Prevalence of Cardiovascular Disease in a Population-Based Cohort of High-Cost Health Services Users

2021 
Abstract Background Limited data exist on the prevalence of cardiovascular disease (CVD) and multimorbidity in contemporary cohorts of high-cost users (HCU) in Canada. We examined 1) the prevalence of CVD, and compare total health care costs among HCU with and without CVD; 2) the contribution of other comorbidities to costs among HCU with CVD; and 3) the trajectory of health costs in the years before and after becoming a HCU. Methods The study included adult Alberta patients in the Canadian Institutes of Health Research/Canadian Institute for Health Information Dynamic Cohort of Complex, High System Users between 2011/12 –2014/15. We examined total health care costs including hospital, ambulatory care, physician services, and drug costs. Results Among 88,536 HCU, 23.4% had no CVD, 28.9% were hospitalized with a primary, and 47.7% with a secondary diagnosis of CVD. Total health care costs were $2.0 Billion (20.4% non-hospital costs), $2.8 Billion (24.1% non-hospital costs), and $4.9 Billion (19.8% non-hospital costs) in the three groups.

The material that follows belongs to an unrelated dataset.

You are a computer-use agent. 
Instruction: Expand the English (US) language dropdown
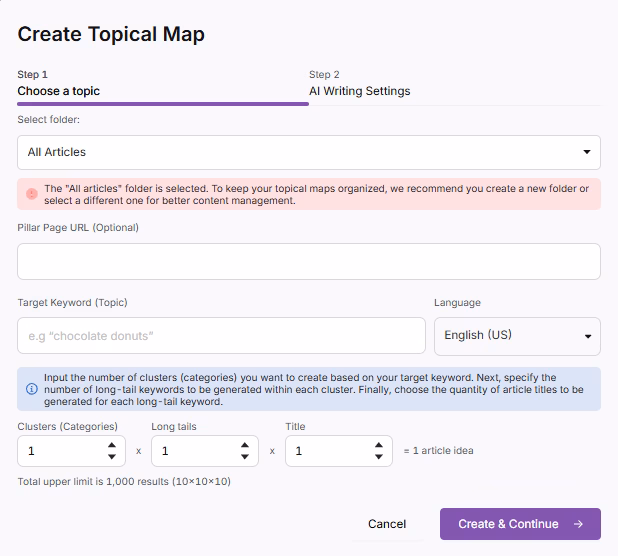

Many HCU with CVD were frail (74.2%), and had diabetes (33.8%) or COPD (27.9%), which contributed to higher costs and mortality. Health care expenditures in HCU with CVD were several times higher than per capita health expenditures in the years prior to, and following their inclusion in the dynamic high-user cohort. Conclusion CVD is very common in HCU of healthcare. HCU with CVD have high rates of frailty and multimorbidity. Further research is needed to identify and intervene earlier in order to flatten the cost curve in these complex patients.